Toshiba Invests In Flash Storage Vendor Violin Memory
Violin Memory on Monday said that Toshiba was the leading investor in a new $20 million-plus round of funding in the company, making Toshiba its largest strategic investor.
Even more important, the two companies also signed a supply agreement under which Toshiba will help ensure a more stable supply of the memory chips on which Violin's storage appliances depend, said Matt Barletta, vice president of product marketing for Violin.
Violin does not manufacture solid state drives or flash memory cards, Barletta said. Instead, it manufactures storage appliances with RAID protection that use flash memory instead of hard drives as the storage media, Barletta said. These storage appliances can be used to store performance-critical data, or with traditional arrays to speed up data center performance, he said.
Barletta declined to specify how much Toshiba invested in Violin other than to say that it was several million dollars, and that Toshiba is the company's largest strategic investor. There are a couple others, but he said their identities will not be revealed until later this month.
The signing of a supplier agreement with Toshiba is huge for Violin, Barletta said. The company uses over 10,000 dies of Flash memory in a single appliance, and flash memory prices have doubled in the last six months, he said.

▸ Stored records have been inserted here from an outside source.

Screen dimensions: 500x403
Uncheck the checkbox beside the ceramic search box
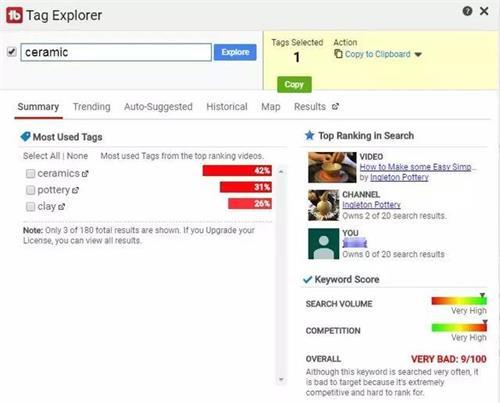click(12, 52)
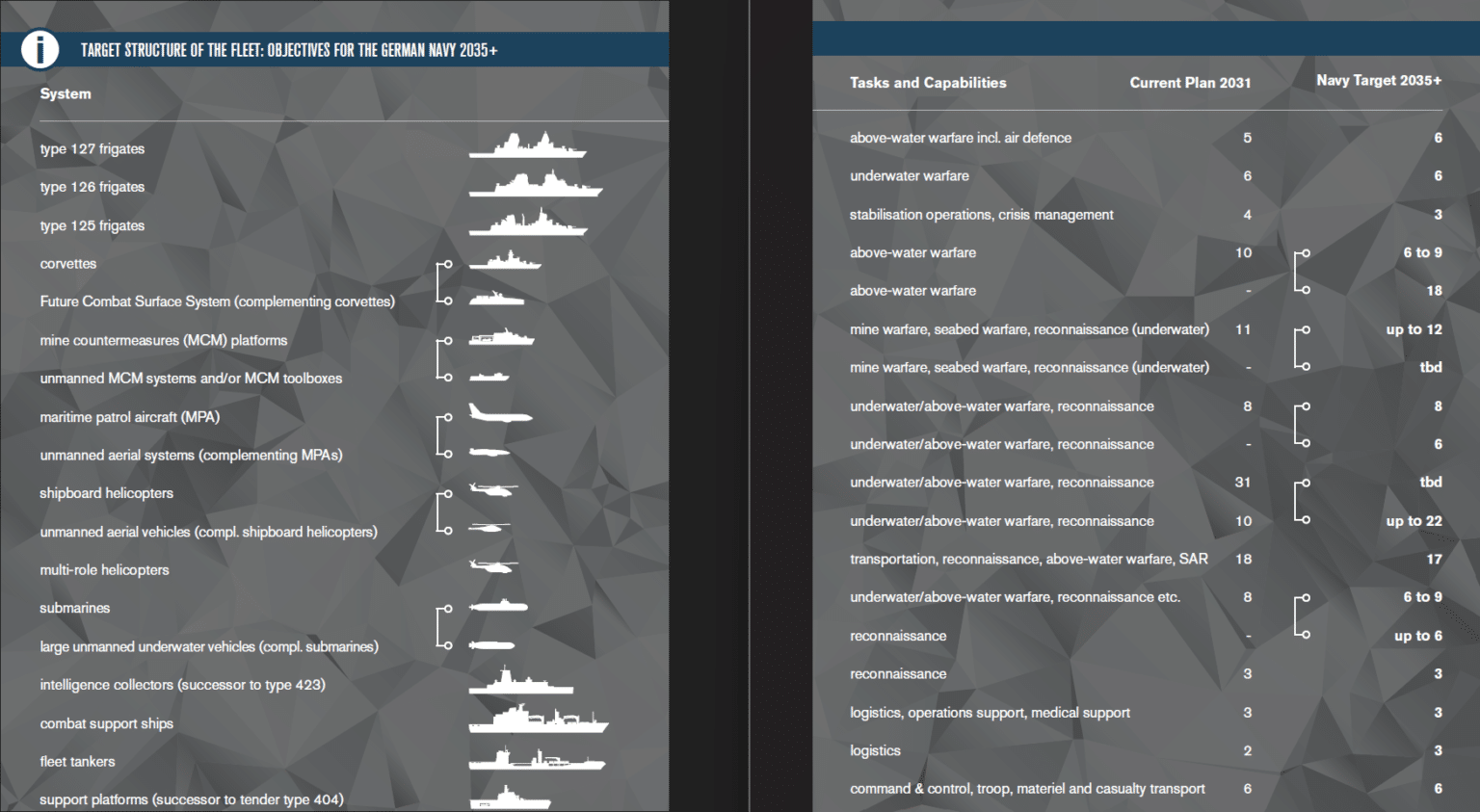Click the 'Navy Target 2035+' column header
This screenshot has width=1480, height=812.
(1378, 81)
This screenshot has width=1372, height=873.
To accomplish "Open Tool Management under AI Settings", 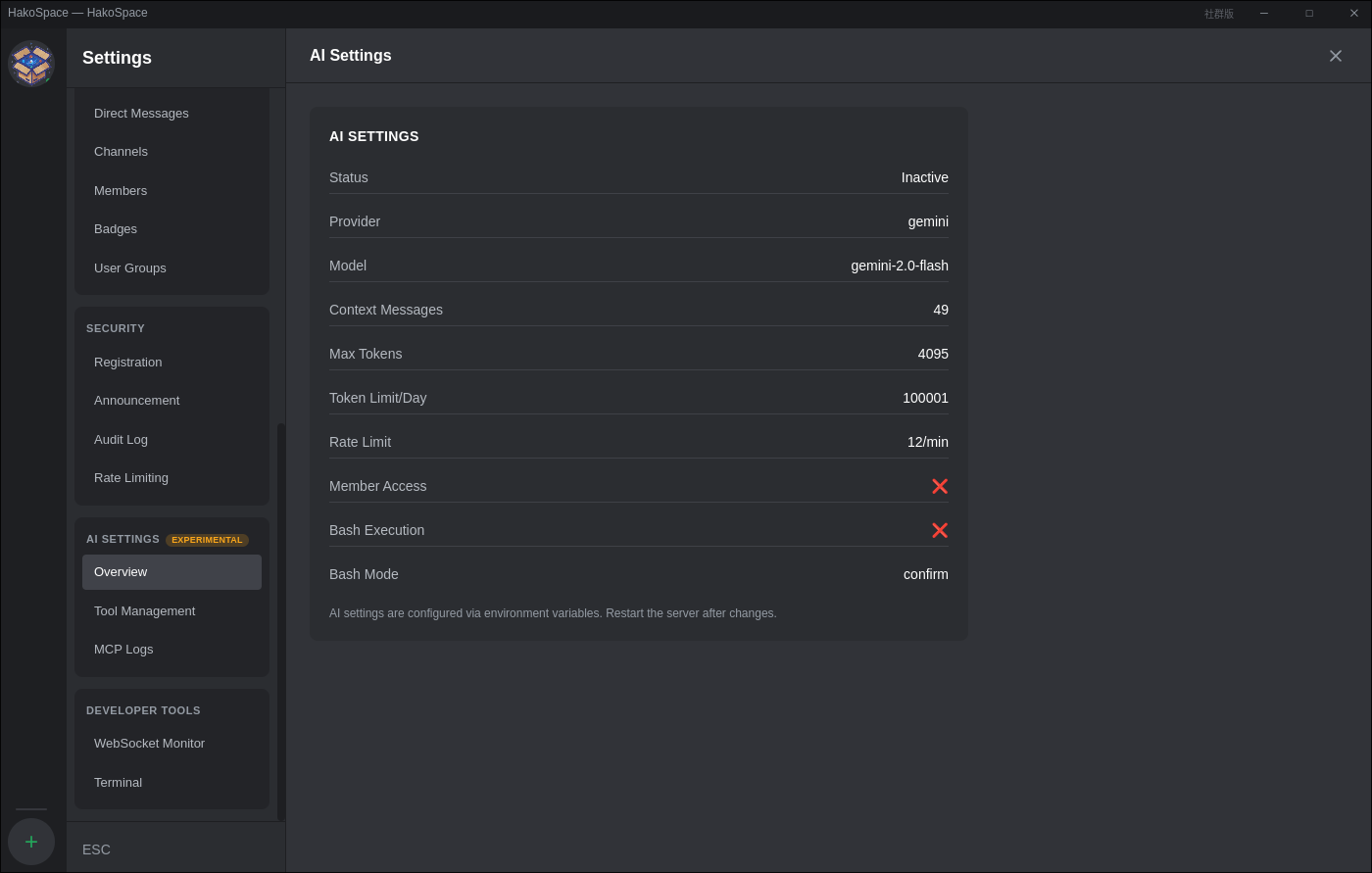I will 144,610.
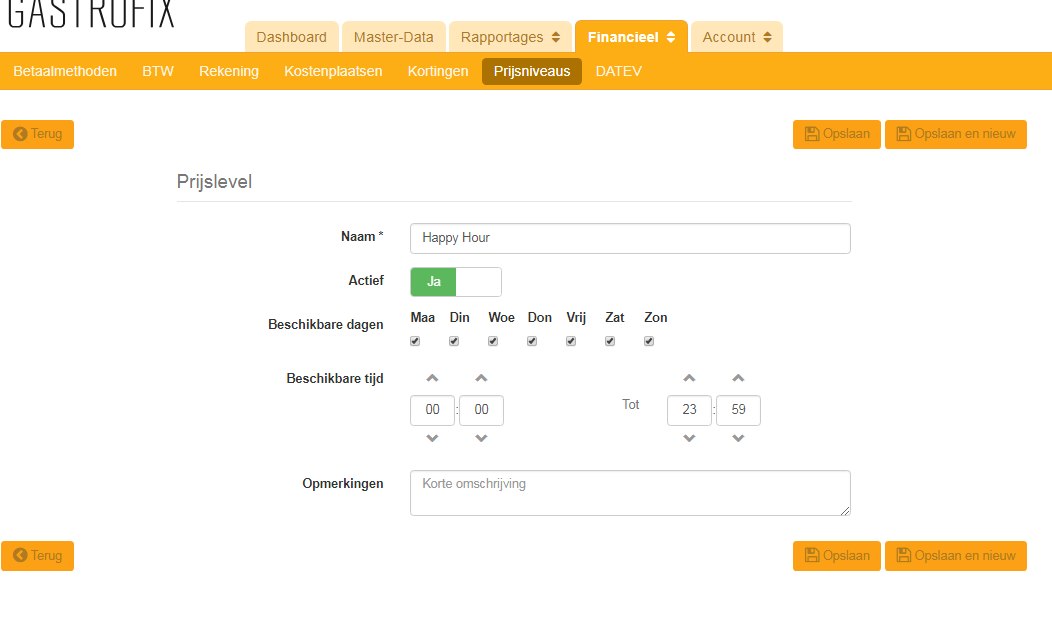Uncheck the Zon (Sunday) checkbox

649,341
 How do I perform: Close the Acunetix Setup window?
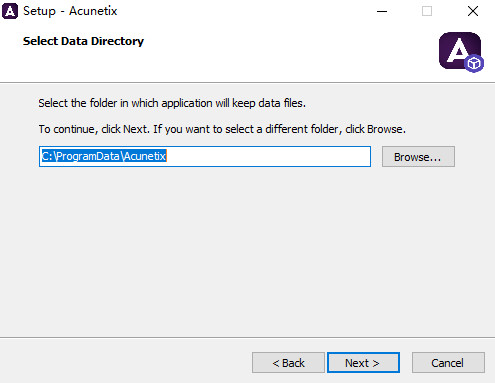(473, 11)
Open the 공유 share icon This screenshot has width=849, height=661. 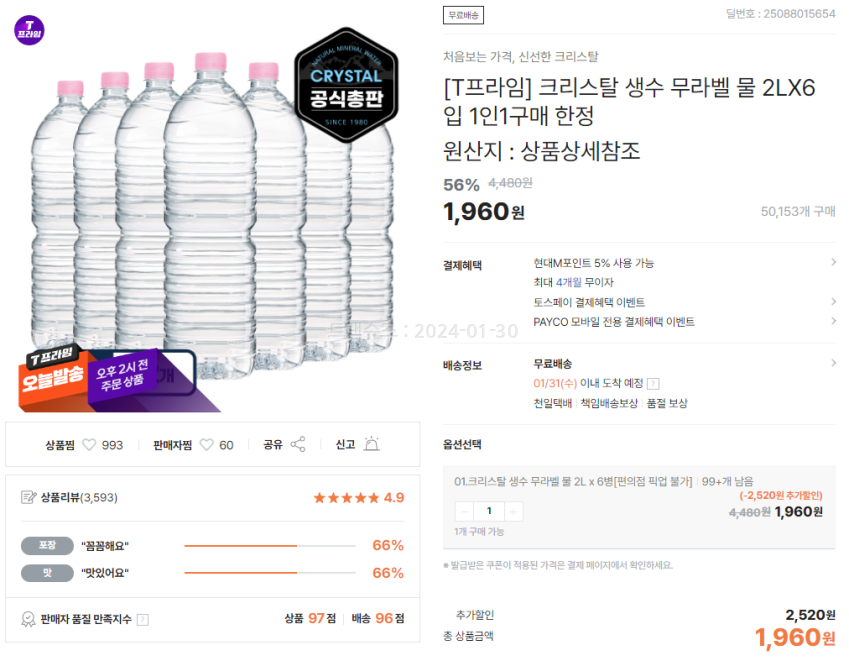[x=297, y=445]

"NAND flash memory is a finite resource," he said. "All the SSD vendors are competing for that resource with companies like Apple, which uses it for their iPad and iPhones. . . . We don't control our own destiny. It's hard to plan in such a situation."
Flash memory is also changing quickly, with capacity doubling every nine months or so. Barletta said 32 GBs per DIMM was standard last winter, but 64 GBs per DIMM is standard today. Violin is also testing 128-GB DIMMs now, and has also received prototypes of 256-GB DIMMs.
Toshiba is investing several billions of dollars in new flash memory manufacturing, and has traditionally focused its sales efforts on the consumer electronics memory market, Barletta said.
"But Toshiba also sees the advantage of entering the enterprise market, especially as the hard disk drive business starts spinning down as the solid state storage business grows," he said.
Barletta declined to provide details about the new supply agreement with Toshiba, but he said it is not a single-source deal.